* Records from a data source
------

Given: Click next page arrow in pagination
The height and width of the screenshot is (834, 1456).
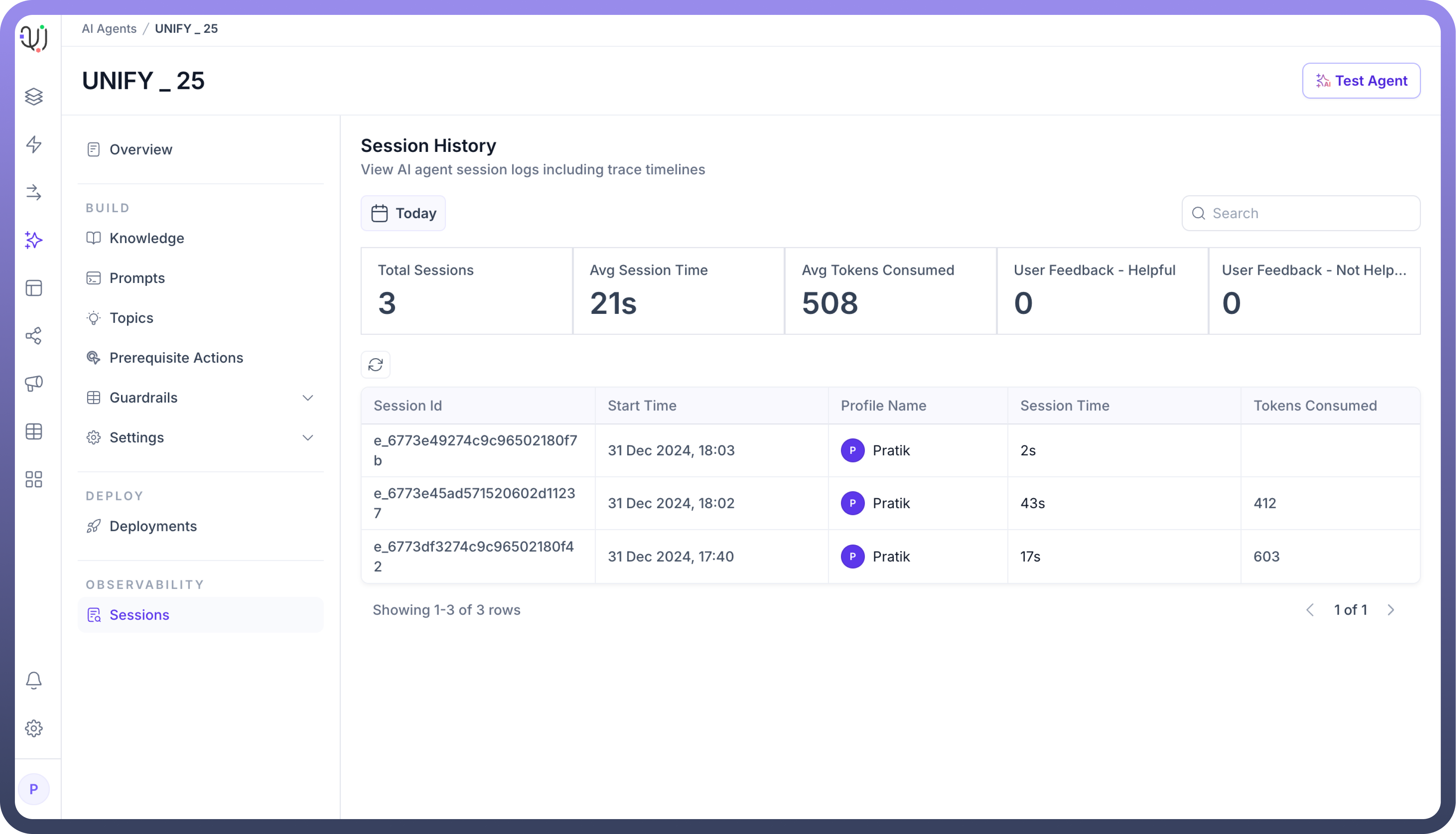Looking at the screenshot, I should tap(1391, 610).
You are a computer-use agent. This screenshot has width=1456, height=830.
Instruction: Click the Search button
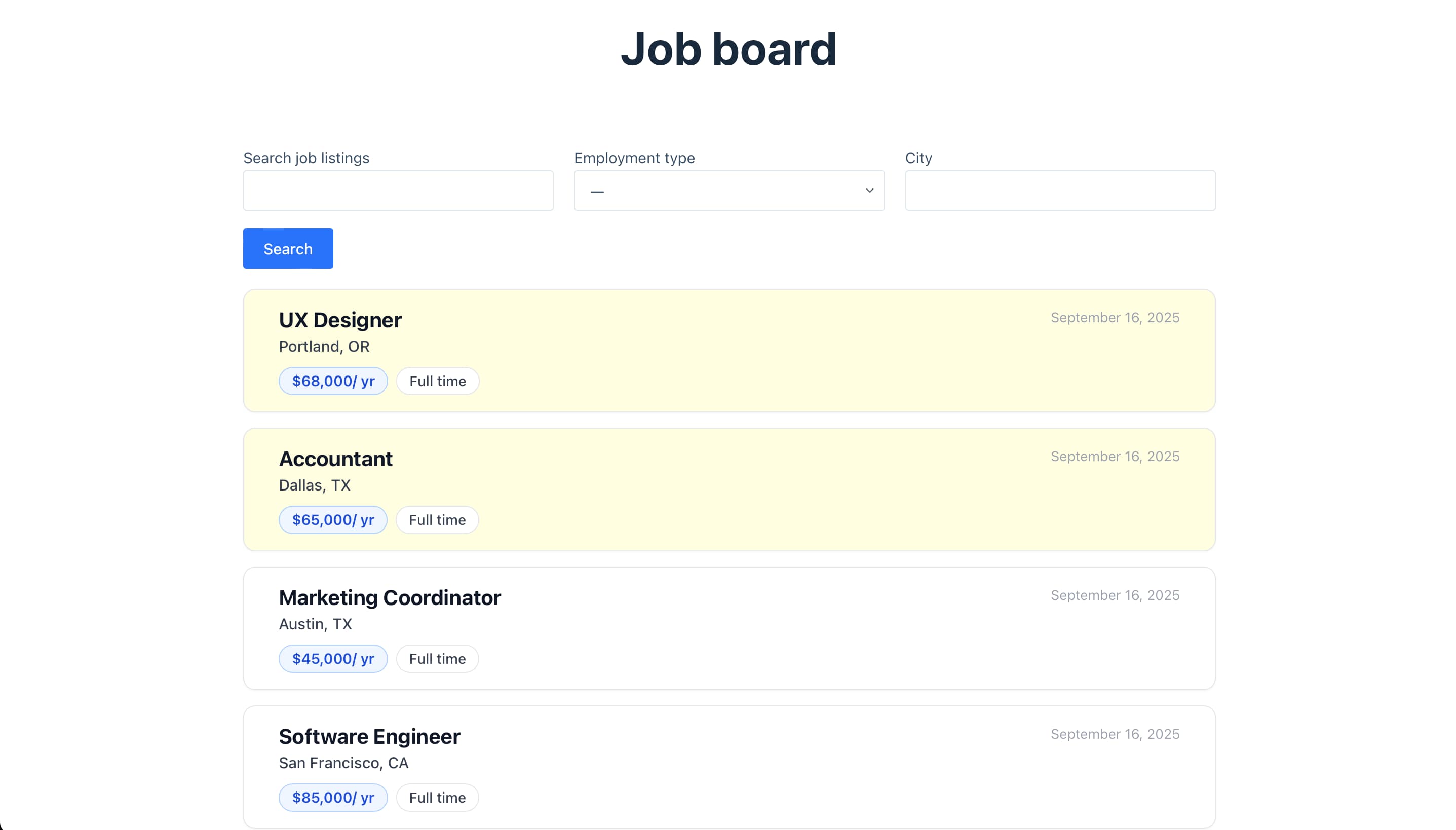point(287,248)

------

* Task to carry out
In the records above, find the line containing "You are a computer-use", then write out exactly that line and every later one through the last, omitting pictures.

* Response box
You are a computer-use agent. This screenshot has width=1456, height=830.
Instruction: Click the Search button
point(287,248)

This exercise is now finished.